The core SQL structure remains unchanged: - SELECT columns or expressions - FROM tables (even those with complex data) - WHERE conditions (leveraging special functions) - ORDER BY to sort results

We just introduce new functions to handle new data types.


Try It Yourself: BigQuery Public Datasets

-- Real queries you can run today (free tier)!
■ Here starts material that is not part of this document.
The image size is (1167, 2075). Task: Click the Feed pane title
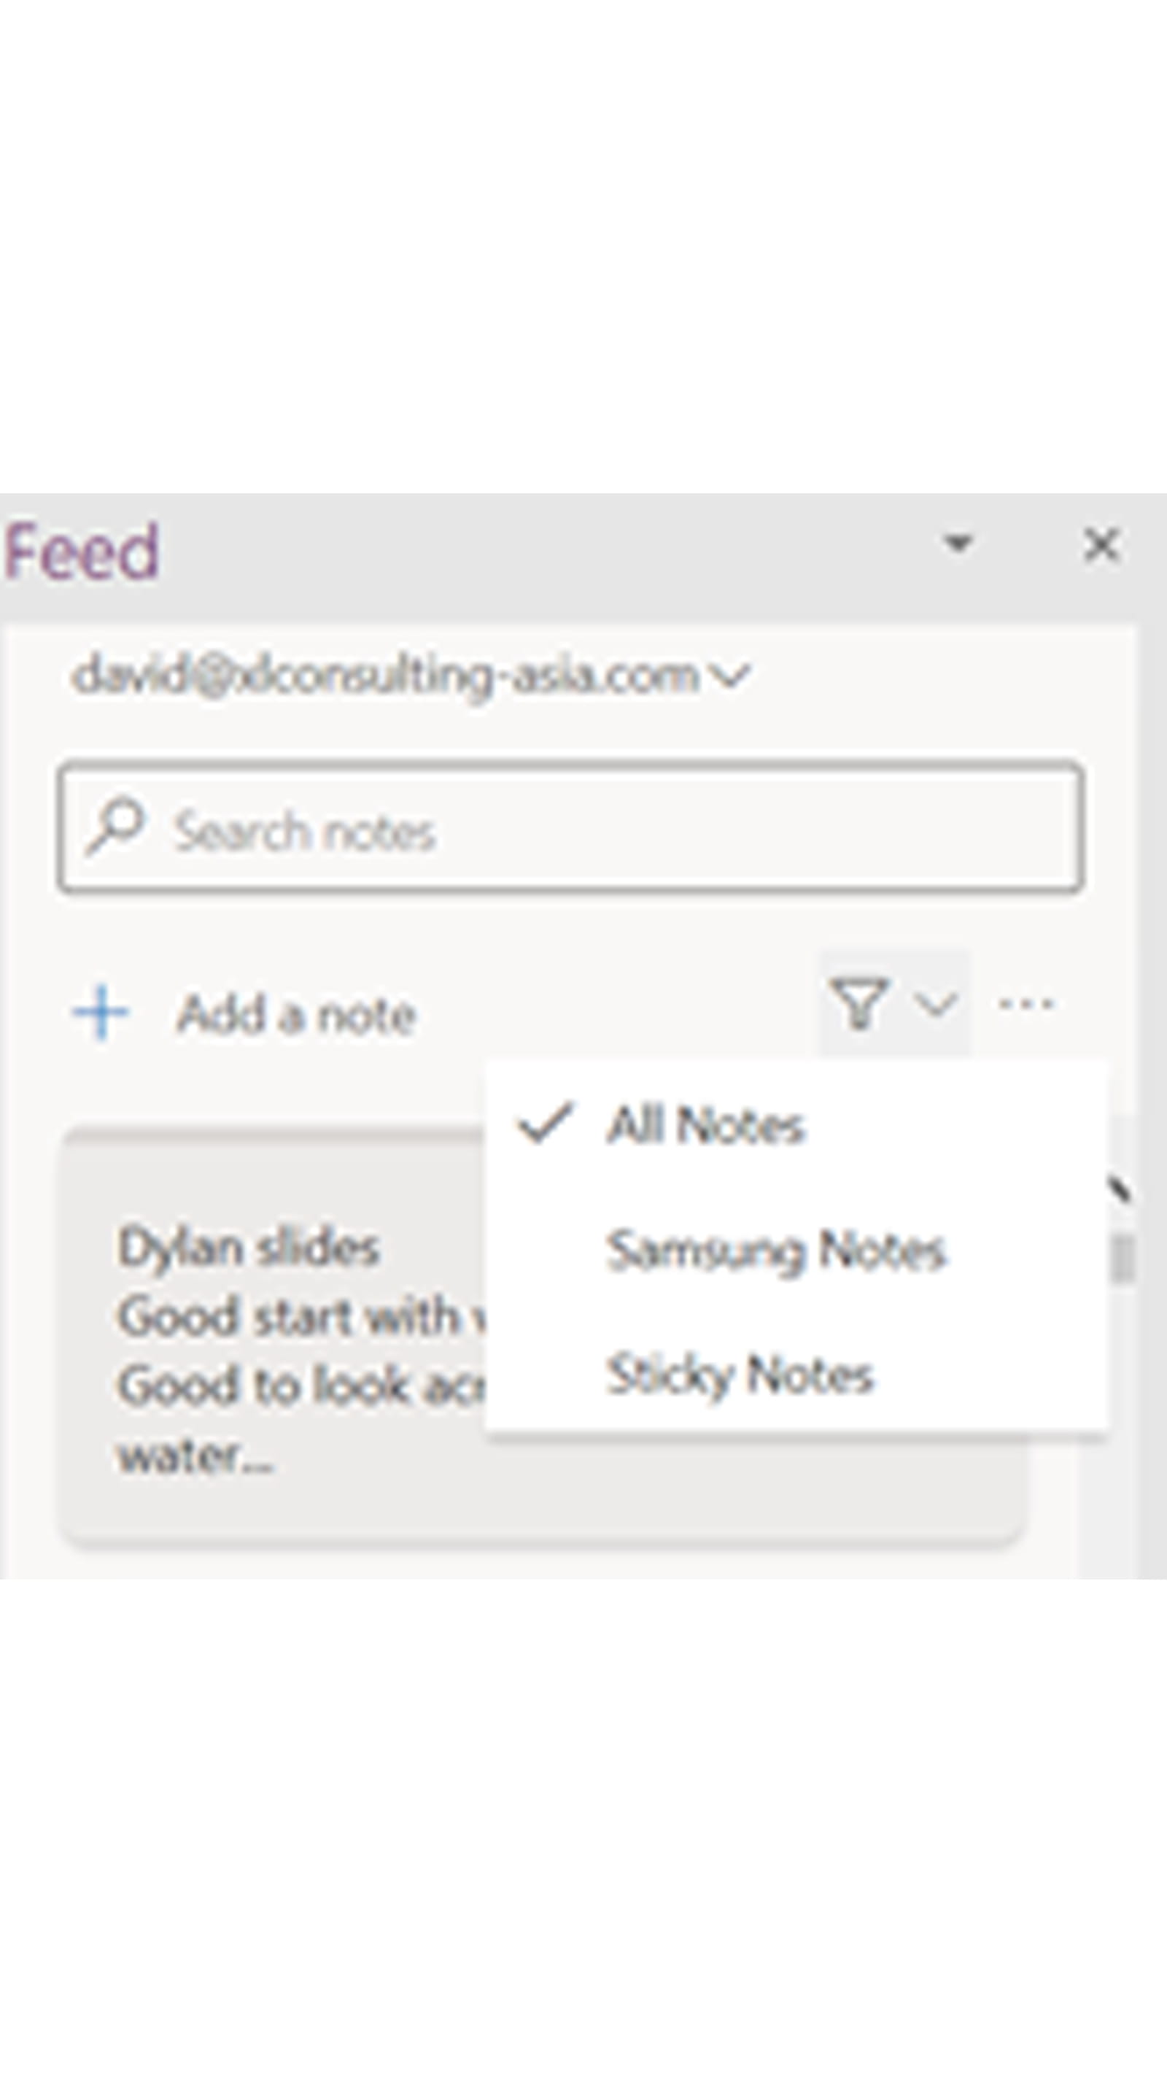point(82,551)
-- 1. Geographic: Find all Starbucks in San Francisco
SELECT name, address, geom
FROM `bigquery-public-data.geo_openstreetmap.planet_features`
WHERE feature_type = 'amenity' 
  AND tags['amenity'] = 'cafe'
  AND tags['name'] LIKE '%Starbucks%'
  AND ST_DWITHIN(geom, ST_GEOGPOINT(-122.4194, 37.7749), 10000);

-- 2. Genomic: Analyze COVID variants
SELECT variant_name, country, date, mutation_count
FROM `bigquery-public-data.covid19_genome_sequence.variants`
WHERE mutation_count > 10
ORDER BY date DESC;

-- 3. Weather: Temperature patterns
SELECT 
  name AS station_name,
  MAX(temp) AS max_temp,
  MIN(temp) AS min_temp,
  AVG(wind) AS avg_wind
FROM `bigquery-public-data.noaa_gsod.gsod2024`
WHERE mo = '01' AND da = '01'
GROUP BY name
LIMIT 10;

The Evolution Continues

SQL Through the Decades:
1970s: Numbers and text
1990s: + Dates and binary data
2000s: + XML and spatial
2010s: + JSON and arrays  
2020s: + GenAI, Vectors, and ML
2030s: + Quantum data?

Your SQL skills adapt to whatever comes next!